Jurnalline.com, Kayuagung OKI (Sumsel) – Laporan Hasil Pemeriksaan (LHP) Badan Pemeriksa Keuangan (BPK) Wilayah Sumatera Selatan mengungkapkan sejumlah “Skandal Keuangan Perjalanan Dinas” yang terjadi pada Dewan Perwakilan Rakyat Daerah (DPRD) Kabupaten Ogan Komering Ilir (OKI) disepanjang Semester II Tahun Anggaran 2017 berpotensi merugikan negara hingga mencapai Rp1.979.250.000.
Meskipun BPK merekomendasikan dengan meminta pengembalian sisa lebih pembayaran ke kas daerah, sehingga tidak dapat dikenakan unsur penyelewengan atau tindak pidana korupsi dari skandal ini sendiri.
“Setidaknya dengan kasus ini patut diduga telah menjadi bukti otentik bahwa belanja perjalanan dinas yang dilaksanakan dalam keikutsertaan pimpinan dan anggota DPRD pada kegiatan Bimbingan Teknis (Bimtek) yang dilaksanakan oleh Lembaga Studi Peningkatan Daerah, serta Instute For Training and Education, rentan dijadikan lahan korupsi berjamaah,” jelas Koordinator Forum Indonesia Untuk Transparansi Anggaran (Fitra) Sumatera Selatan Nunik Handayani kepada awak media beberapa hari yang lalu melalui rilisnya.
Anggaran Miliaran Rupiah dipersiapkan Sekretariat Dewan (Setwan) DPRD OKI untuk perjalanan dinas dengan jumlah keseluruhan 179 anggota dewan yang terbagi dalam 4 sessi kegiatan dengan masing-masing kegiatan berlangsung hingga 3 hari ini,
“Pada kegiatan pertama tanggal 22 hingga 25 Januari 2017 keseluruhan 45 orang wakil rakyat “hijrah” ikut bimtek,” rincinya.
Berdasarkan Laporan Realisasi Anggaran Pemerintahan Kabupaten Ogan Komering Ilir (OKI) periode sampai dengan 30 November 2017, tercatat belanja perjalanan dinas wakil rakyat ini Rp48.761.554.611, anggaran yang terealisasi mencapai Rp26.294.247.738 atau sekitar 53% dari anggaran.
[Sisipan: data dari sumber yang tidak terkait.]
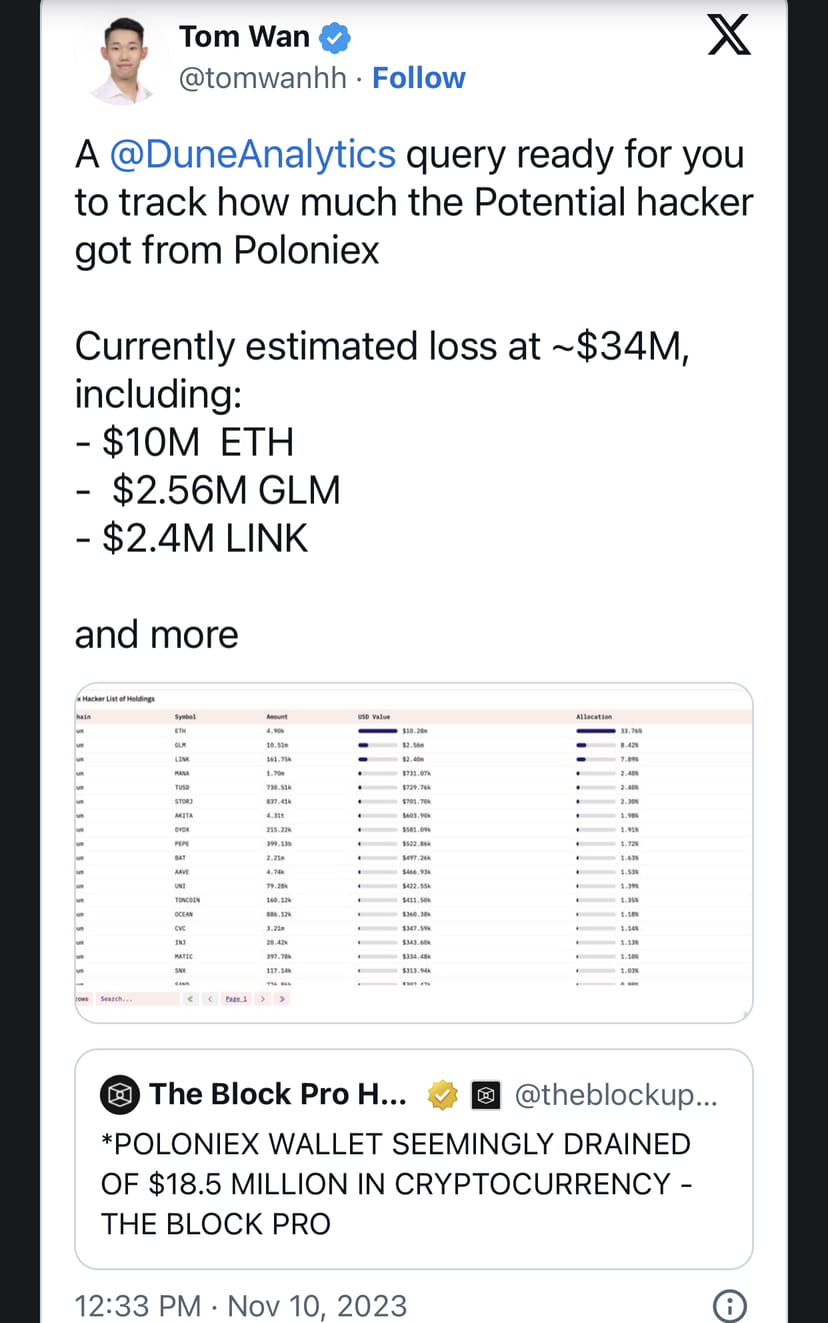Click the small @theblockup avatar icon
The height and width of the screenshot is (1323, 828).
pyautogui.click(x=486, y=1095)

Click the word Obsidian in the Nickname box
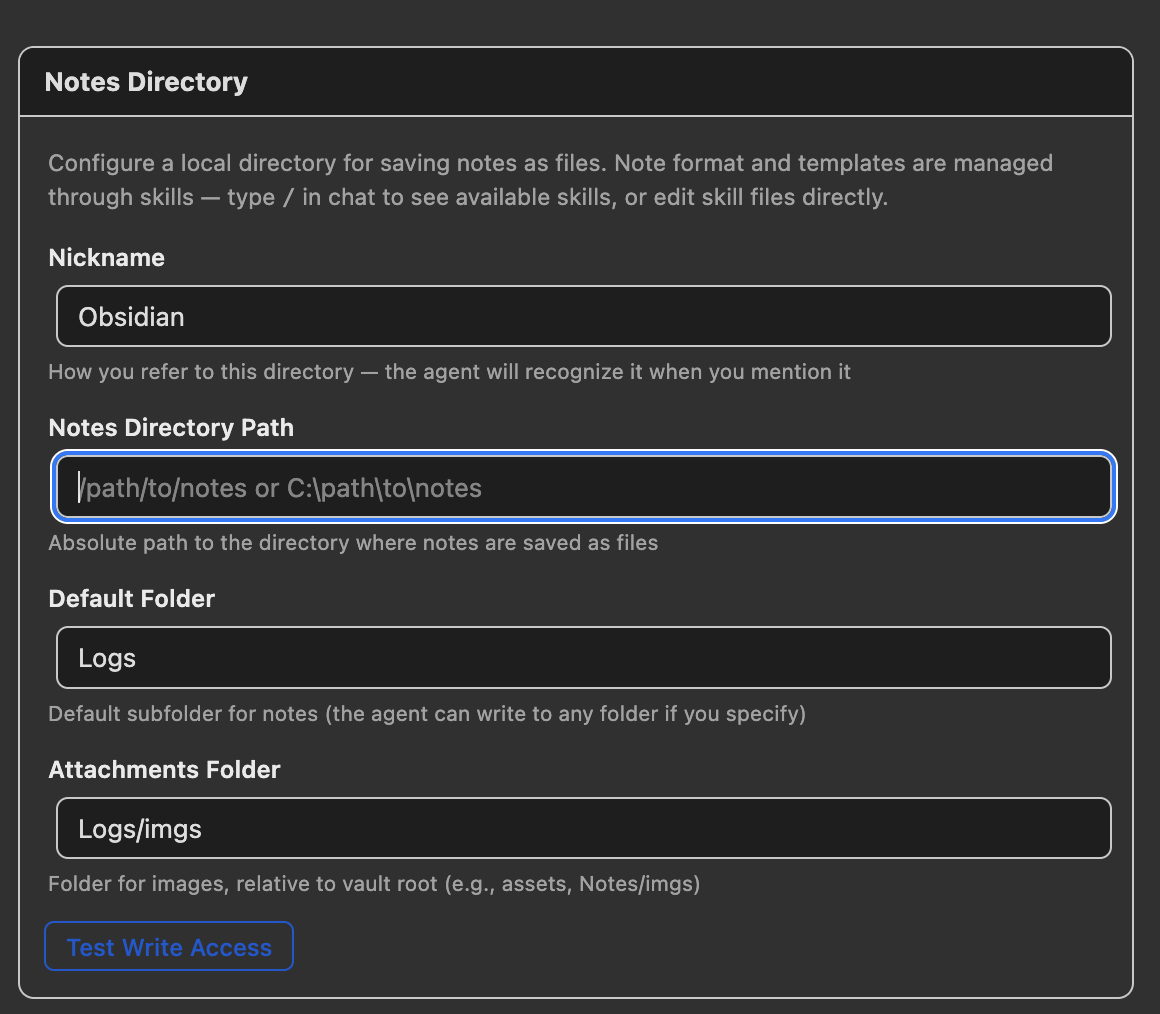click(x=131, y=317)
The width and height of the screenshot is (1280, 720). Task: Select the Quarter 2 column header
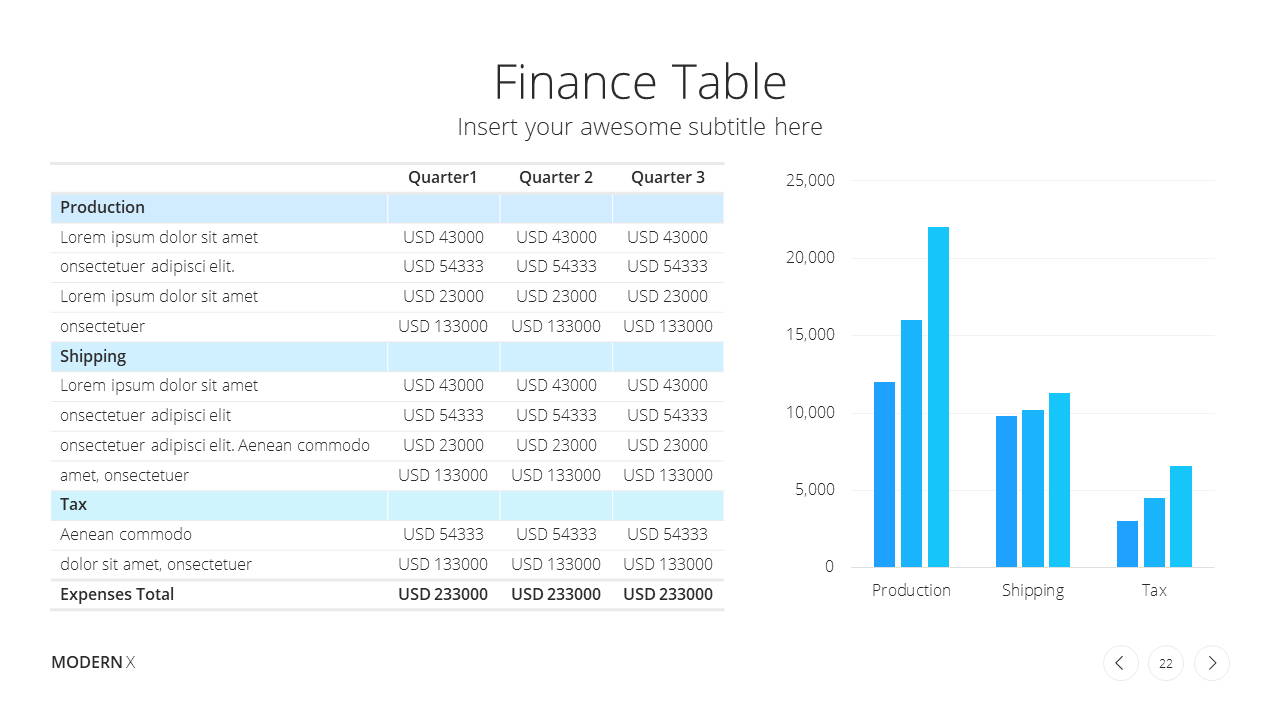click(x=556, y=177)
“Penelusuran terhadap realisasi pembayaran uang harian kegiatan perjalanan dinas kegiatan peningkatan kapasitas menunjukkan bahwa uang harian Bimbingan Teknis (Bimtek) yang dibayarkan adalah sebesar uang harian satu hari keberangkatan dan satu hari kepulangan, serta 75% dari uang harian sebanyak jumlah hari pelaksanaan bimtek,”
Menurut keterangannya, dalam sekali kegiatan bimtek masing-masing wakil rakyat memperoleh pendapatan diluar gaji sebesar Rp13.250.000 untuk unsur pimpinan, dan anggota dewan memperoleh Rp10.500.000,” terangnya.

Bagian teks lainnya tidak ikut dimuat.